• **What you have to do**
List every specific dollar amount stated in the Risperdal excerpt below.

South Carolina’s lawyers, who originally sued the J&J unit in 2007 for making misleading claims about Risperdal, sought billions of dollars in penalties over the targeted marketing and labeling material.

Sales Decline

Risperdal’s global sales peaked at $4.5 billion in 2007 and declined after the company lost patent protection. The drug generated $3.4 billion in sales in 2008, or 5.4 percent of New Brunswick, New Jersey-based J&J’s total revenue, according to company filings. Sales of the drug fell to $527 million last year, according to a January earnings report.

Risperdal Consta, the long-acting version of the antipsychotic drug, generated $1.5 billion in sales last year for J&J.

The state’s case centered on drug-safety claims that J&J and Janssen made in November 2003 correspondence to about 700,000 doctors across the U.S., including more than 7,000 in South Carolina.

The U.S. Food and Drug Administration responded with a warning letter saying J&J made false and misleading claims that minimized the potentially fatal risks of diabetes and overstated the drug’s superiority to competing products.

South Carolina’s lawyers argued during a two-week trial of the state’s suit that Risperdal’s safety label also downplayed diabetes and other health risks.

‘Clever Effort’

The faulty labels were included in as many as 722,000 Risperdal prescriptions written in South Carolina from 1994 to 2007, the state’s lawyers told Couch at an April hearing. The deceptive information also was presented in 183,144 sales calls on doctors by Janssen drug representatives, and 496,565 sample boxes distributed over that 13-year period, South Carolina’s lawyers argued.

In his ruling, Couch found the Risperdal letter to South Carolina doctors was a “clever effort” to “manipulate the message” about the drug.

• **Given data**
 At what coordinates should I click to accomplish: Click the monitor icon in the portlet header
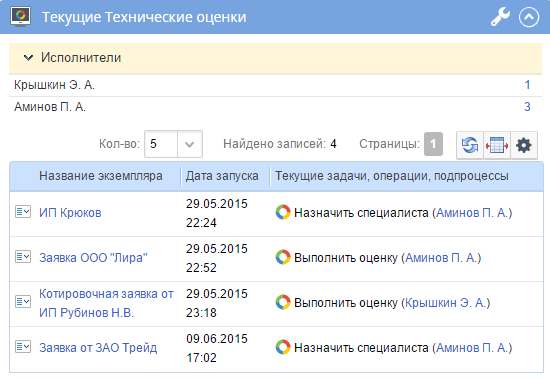point(20,16)
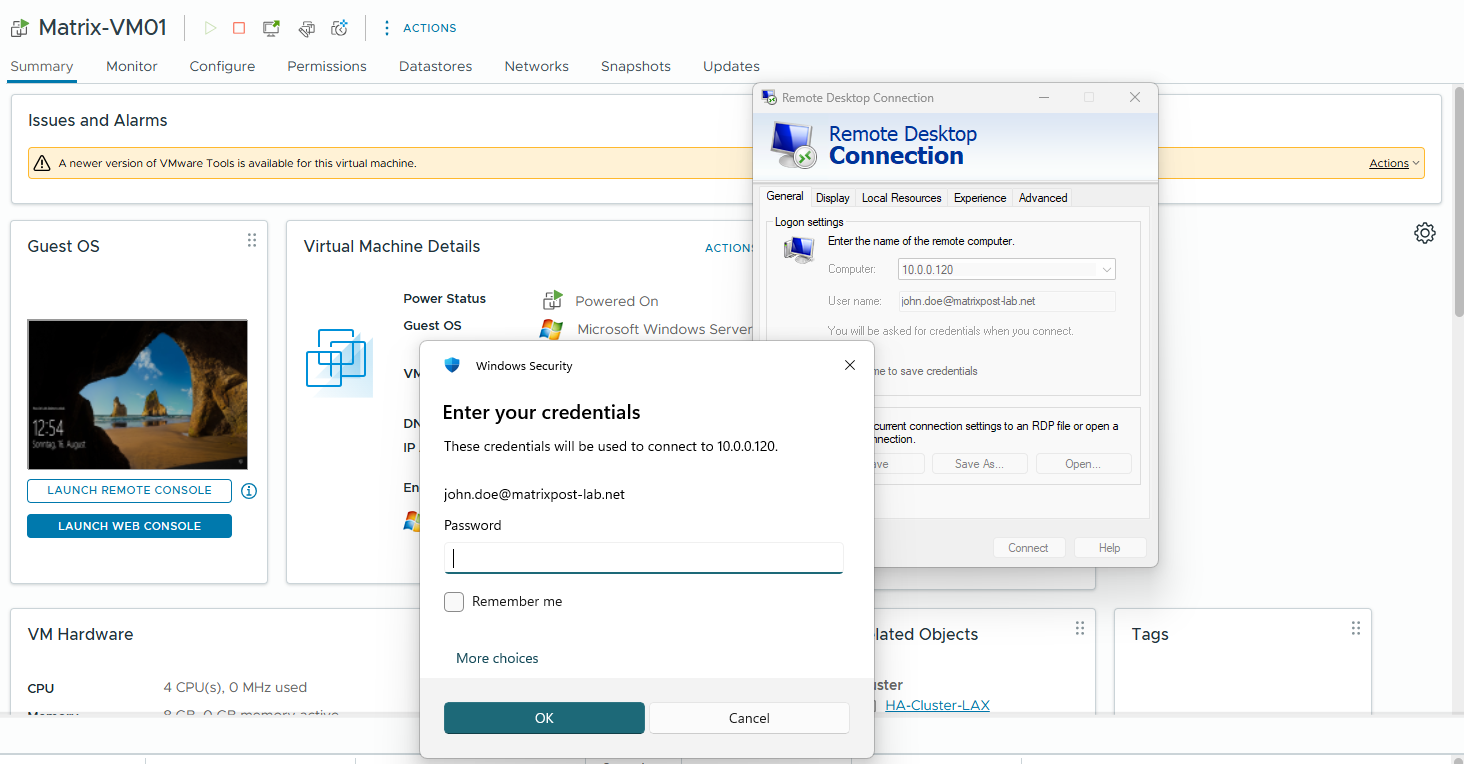This screenshot has width=1464, height=764.
Task: Click the Guest OS card drag handle
Action: (252, 240)
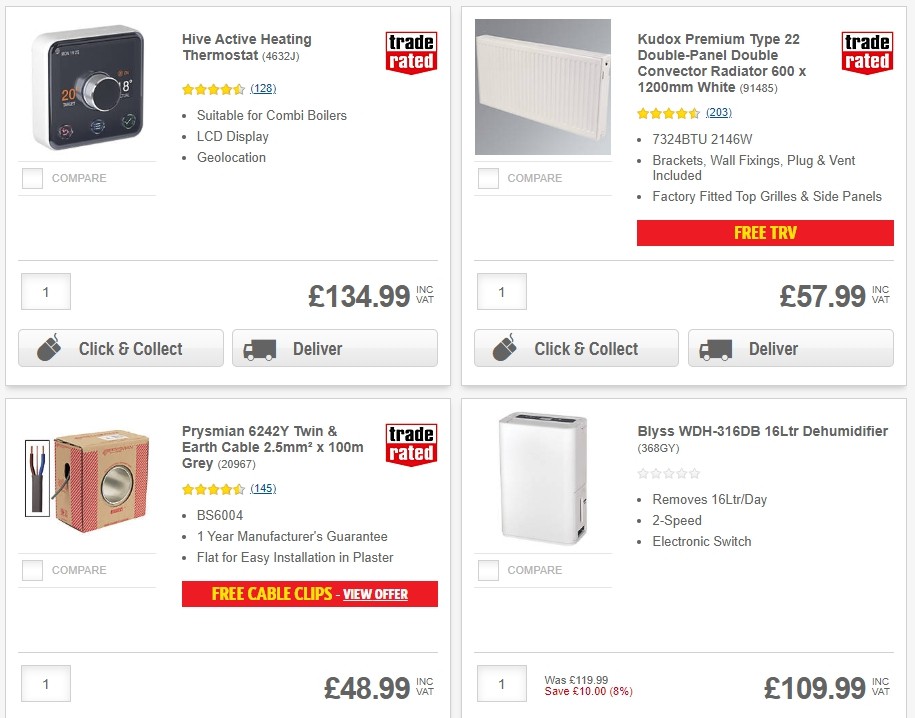The width and height of the screenshot is (915, 718).
Task: Select the quantity field for the Blyss Dehumidifier
Action: coord(501,683)
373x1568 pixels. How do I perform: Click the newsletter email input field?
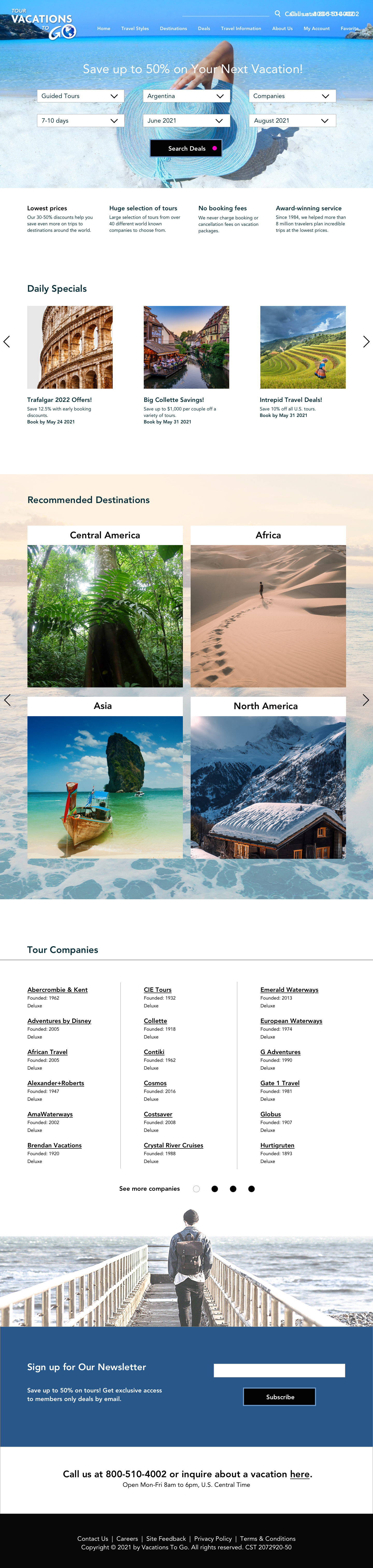tap(279, 1370)
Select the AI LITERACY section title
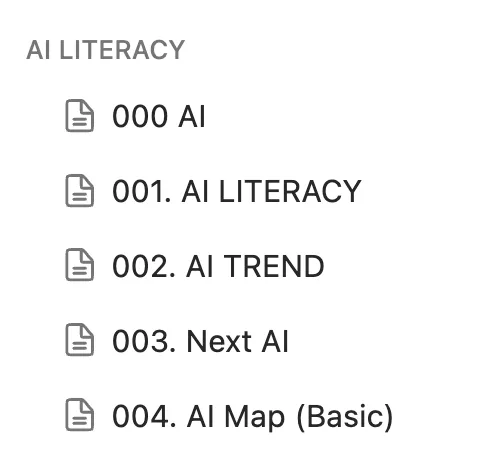Screen dimensions: 482x460 point(105,50)
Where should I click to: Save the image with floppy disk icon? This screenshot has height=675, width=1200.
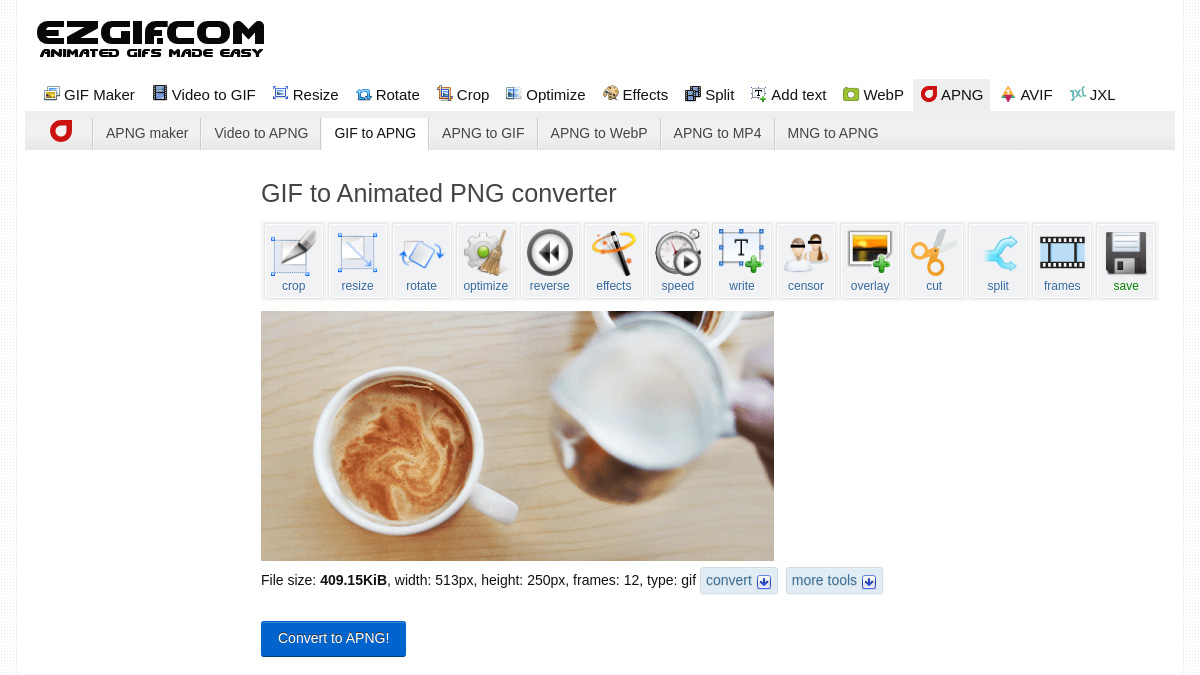pos(1125,260)

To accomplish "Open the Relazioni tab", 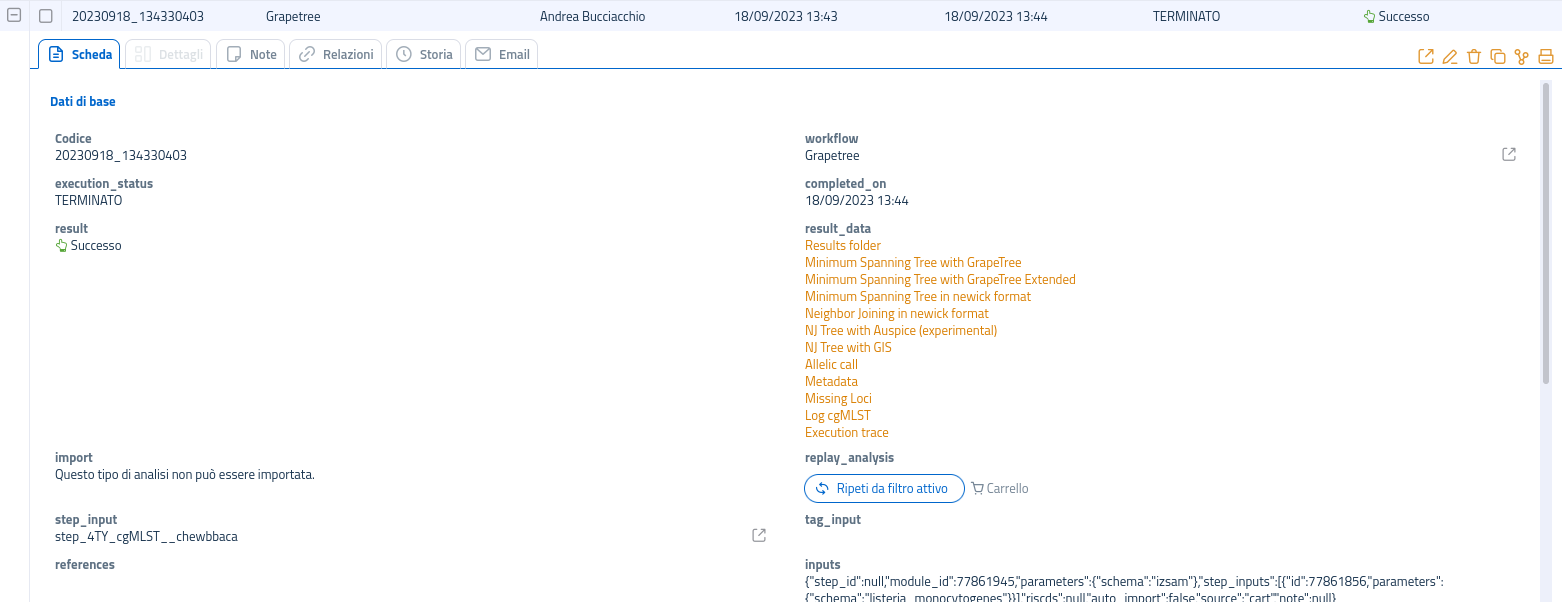I will tap(336, 55).
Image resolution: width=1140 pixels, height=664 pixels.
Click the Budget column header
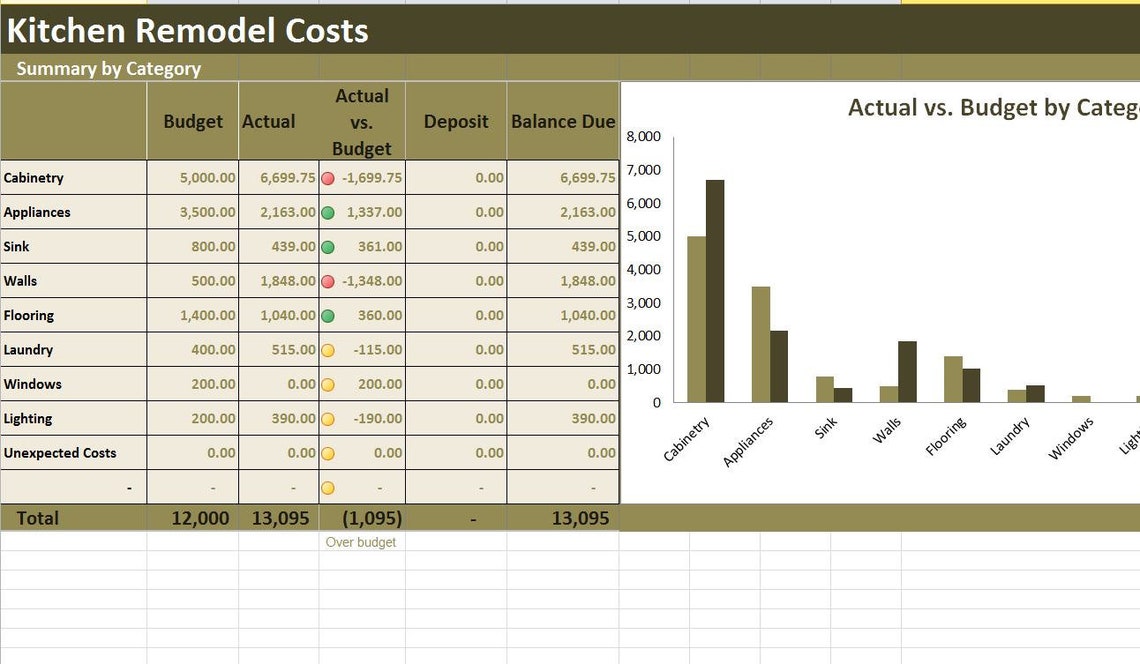(x=192, y=121)

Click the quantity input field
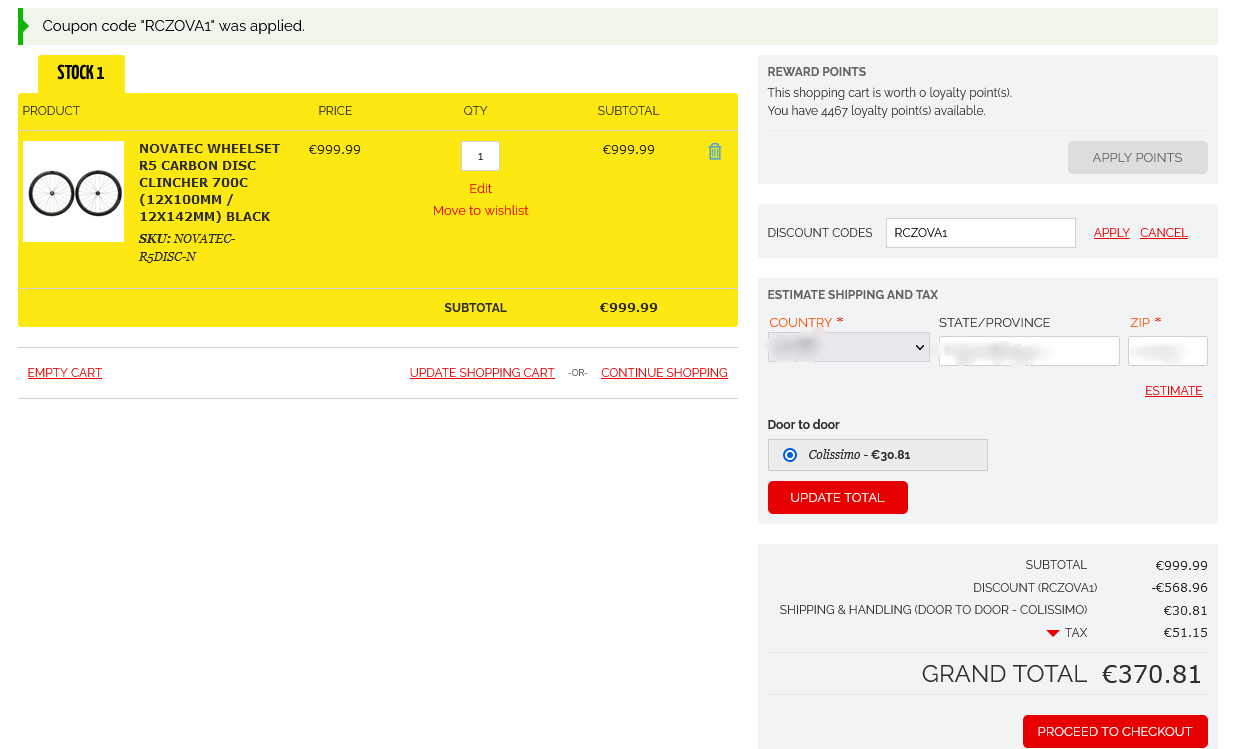[x=480, y=156]
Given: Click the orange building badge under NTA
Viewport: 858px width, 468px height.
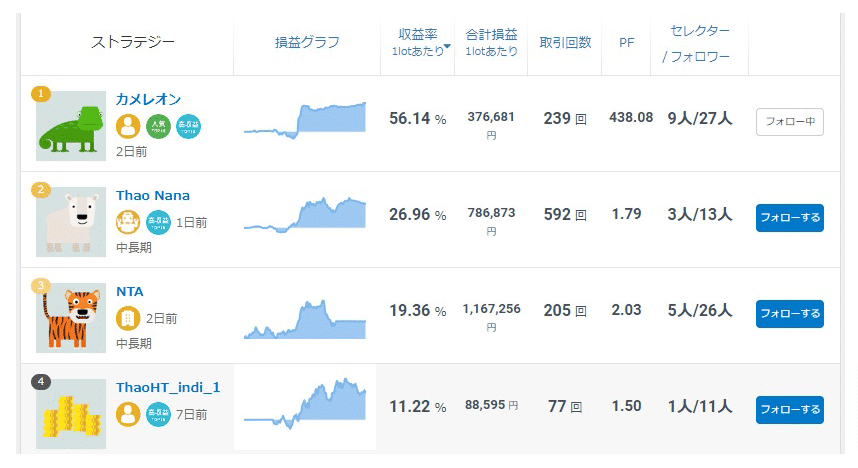Looking at the screenshot, I should [128, 318].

• **Solution to the problem**
$4.5 billion
$3.4 billion
$527 million
$1.5 billion